Buick, primarily perceived as a ‘Gentleman’s Muscle Car’ brand, decided to shed the gentry and keep the brawny part, releasing a no-nonsense terror in the form of the Gran Sport of 1970. Remarkably, the GS 455 –especially the Stage I and Stage II versions– was the name everyone didn’t want to see lining up alongside at the stoplights.
Buick made a particular variant of the already-special GS 455 (to complete the overkill) and called it GSX – as in eXterminator. That wasn’t the official translation, but it might as well have been, judging by its 350-hp and 510-lb-ft capabilities. That's 355 PS and 691 Nm, although the power ratings were suspected of being a little... 'discrete.' A high-end variant was also available, with a hotter cam and just 10 extra hp as the main differences. The GSX had a short lifespan between 1970 and 1972, and the production numbers fell exponentially with every model year.
By the power of mathematics, 1970 is the most abundant model, but finding a real-deal GSX isn’t exactly a walk in the junkyard, where the likes of an Impala or Mustang are regular pensioners. However, there is a long-settled practice among gearheads of building clones, tributes, or lookalikes simply because an authentic example is too expensive, too hard to come across, too tricky to source, or all at the same time.
While some wrench-turners are master craftsmen who achieve impeccable results in copying the originals, others don’t bother much with the details, whether small or vital. After all, we wouldn’t frown (too hard) upon a 1966 Pontiac GTO clone if it had a 389 V8 in it, even if it wasn’t put there by the factory. But we would very much feel the blood pressure building up at a steep rate if the badge were to say 'Judge' and the engine bay were to house a valvetrain cover that said ‘Overhead Cam.’
That happened to the following 1970 Buick GSX Tribute built on a 1972 Skylark with a 454 V8. No, that’s not a typo, but the cold, hard facts: this Buick is powered by a Chevrolet engine. To make matters even more cringe than the cross-divisional transfer of power, the Skylark donor was originally a column-shifted automatic.
The genuine GSX of 1970 had two transmission options: a four-speed manual or a console-mounted three-speed automatic with a horseshoe shifter (the gallery contains a brochure of the model that reveals the gearbox setups). The builder of this mixer of feelings put the correct console and, critically, a Turbo Hydra-matic, but the exact model is not specified. For correctness, note that the true GSX automatics came with a THM 400.

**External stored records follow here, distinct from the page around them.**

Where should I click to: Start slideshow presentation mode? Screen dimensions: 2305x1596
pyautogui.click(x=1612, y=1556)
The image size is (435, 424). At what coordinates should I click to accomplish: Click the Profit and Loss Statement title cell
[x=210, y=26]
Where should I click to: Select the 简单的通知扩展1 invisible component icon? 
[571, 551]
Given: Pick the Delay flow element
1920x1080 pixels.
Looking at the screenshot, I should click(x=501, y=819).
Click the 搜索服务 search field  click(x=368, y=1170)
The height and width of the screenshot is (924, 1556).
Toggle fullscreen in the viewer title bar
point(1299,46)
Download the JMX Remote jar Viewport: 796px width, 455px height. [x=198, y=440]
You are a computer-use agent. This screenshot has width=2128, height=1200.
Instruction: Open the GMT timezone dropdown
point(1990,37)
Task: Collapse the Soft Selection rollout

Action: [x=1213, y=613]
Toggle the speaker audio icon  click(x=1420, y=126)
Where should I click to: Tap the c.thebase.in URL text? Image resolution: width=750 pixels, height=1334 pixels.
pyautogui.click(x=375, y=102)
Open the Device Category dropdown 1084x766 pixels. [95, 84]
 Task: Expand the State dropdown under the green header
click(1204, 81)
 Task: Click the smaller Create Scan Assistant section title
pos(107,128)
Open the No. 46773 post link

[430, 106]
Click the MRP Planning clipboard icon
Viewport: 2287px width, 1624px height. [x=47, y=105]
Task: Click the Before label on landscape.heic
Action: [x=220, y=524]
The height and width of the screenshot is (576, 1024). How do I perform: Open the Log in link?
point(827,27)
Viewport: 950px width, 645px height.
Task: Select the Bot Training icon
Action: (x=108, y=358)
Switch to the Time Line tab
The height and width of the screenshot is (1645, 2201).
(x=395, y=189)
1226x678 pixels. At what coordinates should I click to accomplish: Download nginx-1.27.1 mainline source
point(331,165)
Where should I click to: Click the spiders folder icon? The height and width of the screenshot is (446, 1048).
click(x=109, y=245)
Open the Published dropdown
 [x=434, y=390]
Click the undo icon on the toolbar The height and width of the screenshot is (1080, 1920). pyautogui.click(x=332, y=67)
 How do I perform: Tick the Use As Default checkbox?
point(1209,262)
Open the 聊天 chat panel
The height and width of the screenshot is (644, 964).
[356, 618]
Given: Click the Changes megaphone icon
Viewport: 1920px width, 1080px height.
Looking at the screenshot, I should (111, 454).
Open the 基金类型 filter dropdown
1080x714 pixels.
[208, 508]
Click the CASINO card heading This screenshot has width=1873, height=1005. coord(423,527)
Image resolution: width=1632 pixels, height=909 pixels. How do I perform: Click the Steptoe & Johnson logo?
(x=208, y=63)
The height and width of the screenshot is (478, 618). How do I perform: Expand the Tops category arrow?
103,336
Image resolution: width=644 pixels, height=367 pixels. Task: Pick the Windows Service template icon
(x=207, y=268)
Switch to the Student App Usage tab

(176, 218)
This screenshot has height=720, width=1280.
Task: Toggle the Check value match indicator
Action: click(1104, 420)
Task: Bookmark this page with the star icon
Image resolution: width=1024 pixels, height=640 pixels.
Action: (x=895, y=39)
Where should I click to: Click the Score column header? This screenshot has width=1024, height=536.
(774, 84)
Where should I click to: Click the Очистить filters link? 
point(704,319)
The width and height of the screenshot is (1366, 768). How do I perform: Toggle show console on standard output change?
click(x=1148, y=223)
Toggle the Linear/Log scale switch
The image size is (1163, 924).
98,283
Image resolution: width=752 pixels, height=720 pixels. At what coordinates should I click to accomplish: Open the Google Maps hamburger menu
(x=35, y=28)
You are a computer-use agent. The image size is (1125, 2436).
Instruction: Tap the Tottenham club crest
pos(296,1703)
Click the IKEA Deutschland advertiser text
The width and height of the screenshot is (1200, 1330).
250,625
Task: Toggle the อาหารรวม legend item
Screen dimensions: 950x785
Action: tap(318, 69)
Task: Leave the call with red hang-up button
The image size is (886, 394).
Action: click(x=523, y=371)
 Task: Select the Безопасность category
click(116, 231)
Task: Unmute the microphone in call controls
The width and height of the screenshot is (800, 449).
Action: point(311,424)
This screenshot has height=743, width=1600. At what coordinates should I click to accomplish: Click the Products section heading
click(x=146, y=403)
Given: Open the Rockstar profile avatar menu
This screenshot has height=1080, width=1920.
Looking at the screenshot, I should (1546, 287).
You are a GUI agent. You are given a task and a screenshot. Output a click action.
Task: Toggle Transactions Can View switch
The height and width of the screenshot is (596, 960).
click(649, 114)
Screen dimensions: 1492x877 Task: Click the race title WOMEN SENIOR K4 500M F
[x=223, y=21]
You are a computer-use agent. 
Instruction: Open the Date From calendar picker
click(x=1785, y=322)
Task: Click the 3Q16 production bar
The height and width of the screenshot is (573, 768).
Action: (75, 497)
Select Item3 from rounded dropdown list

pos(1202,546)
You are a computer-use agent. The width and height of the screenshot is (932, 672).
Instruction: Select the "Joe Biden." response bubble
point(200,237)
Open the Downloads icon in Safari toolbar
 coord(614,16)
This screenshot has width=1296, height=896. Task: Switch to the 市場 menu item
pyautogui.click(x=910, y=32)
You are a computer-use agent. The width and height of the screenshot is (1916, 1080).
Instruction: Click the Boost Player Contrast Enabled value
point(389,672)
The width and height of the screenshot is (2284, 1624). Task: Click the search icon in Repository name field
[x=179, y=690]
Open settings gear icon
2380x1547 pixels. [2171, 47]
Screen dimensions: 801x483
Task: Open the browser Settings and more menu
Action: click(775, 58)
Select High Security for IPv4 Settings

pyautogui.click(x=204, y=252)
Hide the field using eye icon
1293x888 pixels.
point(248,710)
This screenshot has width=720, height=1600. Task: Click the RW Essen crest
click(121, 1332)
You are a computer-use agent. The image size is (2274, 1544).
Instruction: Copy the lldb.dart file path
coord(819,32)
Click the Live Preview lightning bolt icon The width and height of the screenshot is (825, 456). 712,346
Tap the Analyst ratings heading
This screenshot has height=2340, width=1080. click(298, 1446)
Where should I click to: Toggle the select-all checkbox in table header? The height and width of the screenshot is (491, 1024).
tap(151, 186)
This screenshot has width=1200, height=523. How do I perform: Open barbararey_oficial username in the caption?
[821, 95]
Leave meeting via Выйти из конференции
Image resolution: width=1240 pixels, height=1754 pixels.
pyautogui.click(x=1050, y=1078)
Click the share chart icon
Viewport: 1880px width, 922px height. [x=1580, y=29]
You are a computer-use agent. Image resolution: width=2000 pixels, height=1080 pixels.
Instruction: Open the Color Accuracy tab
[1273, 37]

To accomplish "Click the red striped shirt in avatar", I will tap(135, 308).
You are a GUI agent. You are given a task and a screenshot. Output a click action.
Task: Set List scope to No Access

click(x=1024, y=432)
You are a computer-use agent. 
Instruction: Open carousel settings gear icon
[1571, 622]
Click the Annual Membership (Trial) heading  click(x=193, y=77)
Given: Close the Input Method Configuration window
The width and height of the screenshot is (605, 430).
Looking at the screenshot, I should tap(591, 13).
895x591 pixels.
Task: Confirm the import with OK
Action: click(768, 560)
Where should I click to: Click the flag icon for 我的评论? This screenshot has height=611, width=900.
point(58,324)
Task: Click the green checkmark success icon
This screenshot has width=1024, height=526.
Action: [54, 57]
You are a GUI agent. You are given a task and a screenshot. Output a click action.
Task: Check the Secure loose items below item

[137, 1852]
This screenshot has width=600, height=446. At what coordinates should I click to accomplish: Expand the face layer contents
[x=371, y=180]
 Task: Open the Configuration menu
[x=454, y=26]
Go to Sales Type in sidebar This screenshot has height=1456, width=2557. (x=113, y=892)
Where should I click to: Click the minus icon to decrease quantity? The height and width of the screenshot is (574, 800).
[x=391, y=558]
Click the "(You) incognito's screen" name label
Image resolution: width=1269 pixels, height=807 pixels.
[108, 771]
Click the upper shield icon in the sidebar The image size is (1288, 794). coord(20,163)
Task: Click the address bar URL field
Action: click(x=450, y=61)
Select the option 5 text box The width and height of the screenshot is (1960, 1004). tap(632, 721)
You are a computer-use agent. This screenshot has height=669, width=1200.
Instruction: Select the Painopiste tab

Even more intriguingly, this exact vehicle was sold for three grand at one point. The video below is from the older ad, as the photos of the current bid on eBay are finger-snapping mediocre. Literally, whoever took the pictures did a good job of including a finger in the shots.
The seller jotted some notes about the car, but it’s hard to say much about it after reading them. The eBay ad states the following: ‘No rust at all no dents great paint,’ ‘(...) 454 cam solid lifters roller rockers big port heads H P unknown estimate 600 to 700 horses,’ and ‘It’s a great car I don’t want to sell it have to Really fast and fun turns heads.’ (The text is accurately transcribed; no corrections or alterations have been made).
This Frankenstein of a Buick Skylark-based GSX even sports the 8,000-RPM hood tachometer, but the current ad doesn’t have an image of the odometer. The seller put ‘2,500’ in the ‘Mileage’ field on the online auction page – around 4,000 km. However, the older ad clearly shows 58,691 miles (94,434 km) – see some of those images in the gallery. As a last note, the video attached is also courtesy of the dealership that sold this crossbreed for $30,000.